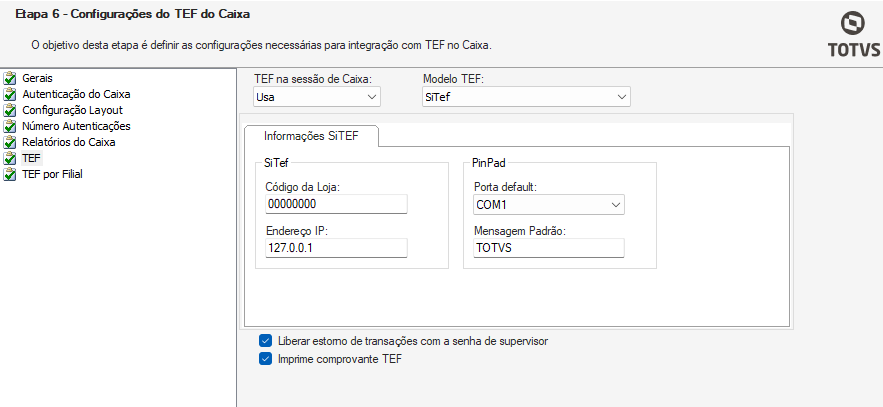This screenshot has height=407, width=883.
Task: Click the check icon beside Configuração Layout
Action: (x=11, y=110)
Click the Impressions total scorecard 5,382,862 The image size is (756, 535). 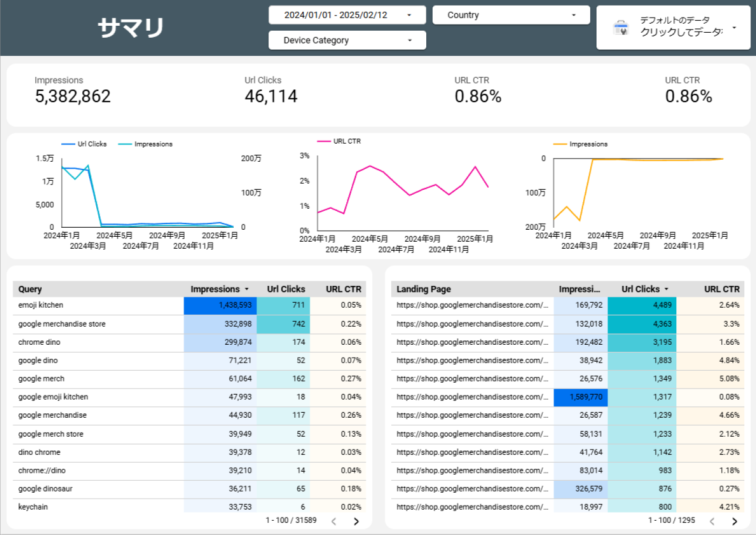point(72,96)
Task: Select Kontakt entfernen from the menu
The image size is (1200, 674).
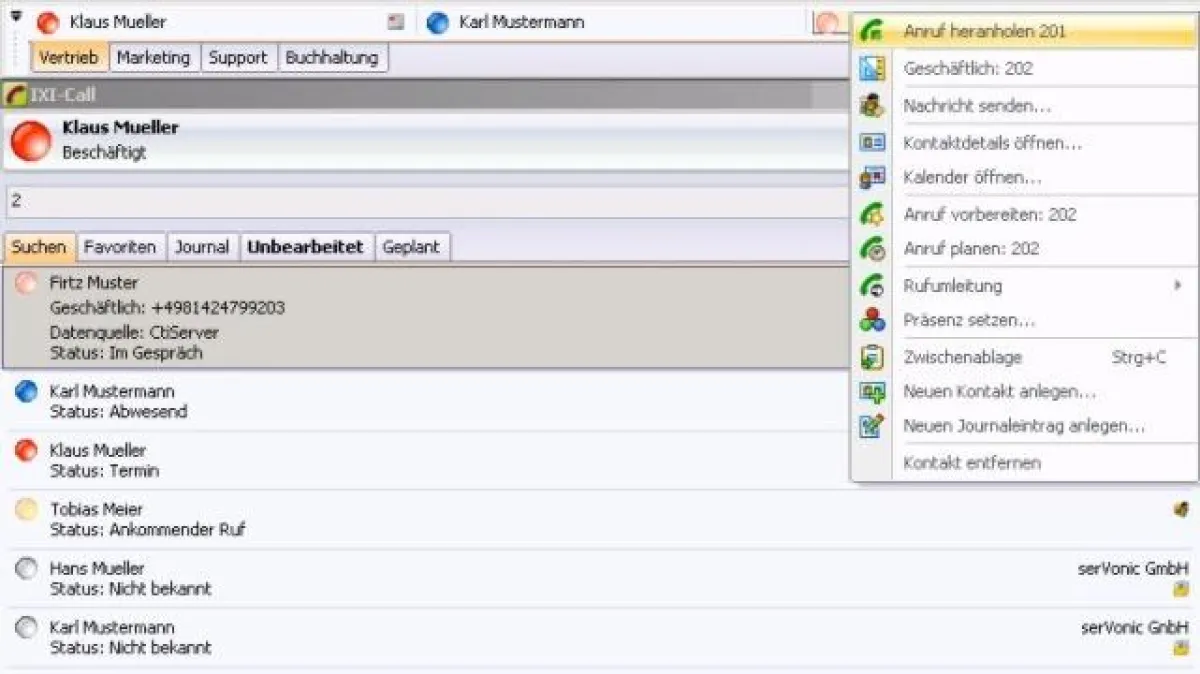Action: click(972, 462)
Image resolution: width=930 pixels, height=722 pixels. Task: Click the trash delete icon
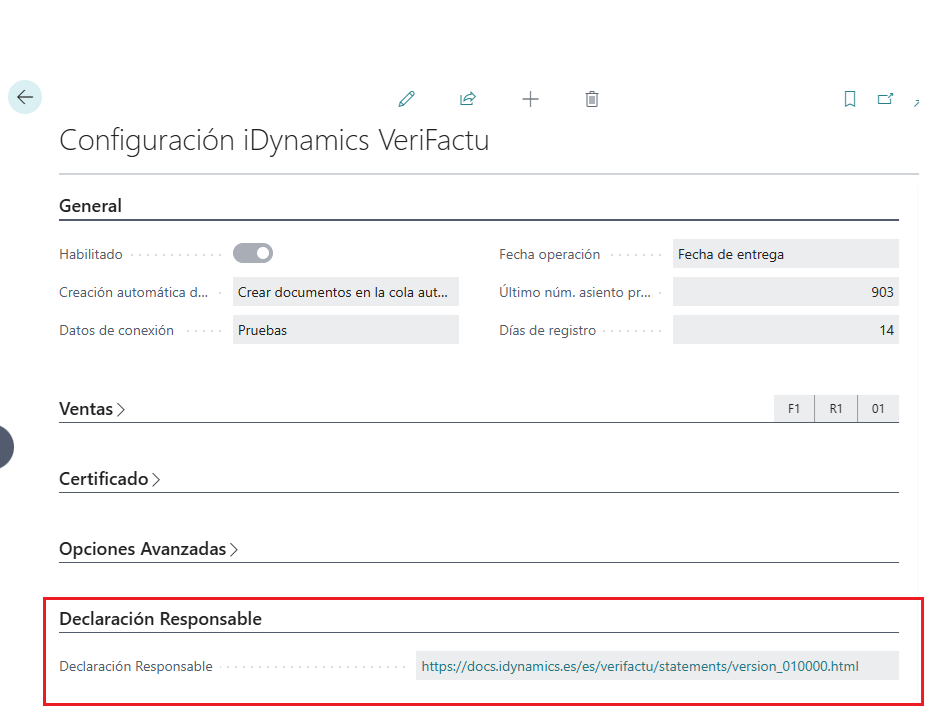point(592,99)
· · · · ·
Reproduce word for word the lines from the one containing "Image resolution: width=930" through the end of the rows, leaving out the pictures.

Image resolution: width=930 pixels, height=722 pixels. Task: Click the trash delete icon
point(592,99)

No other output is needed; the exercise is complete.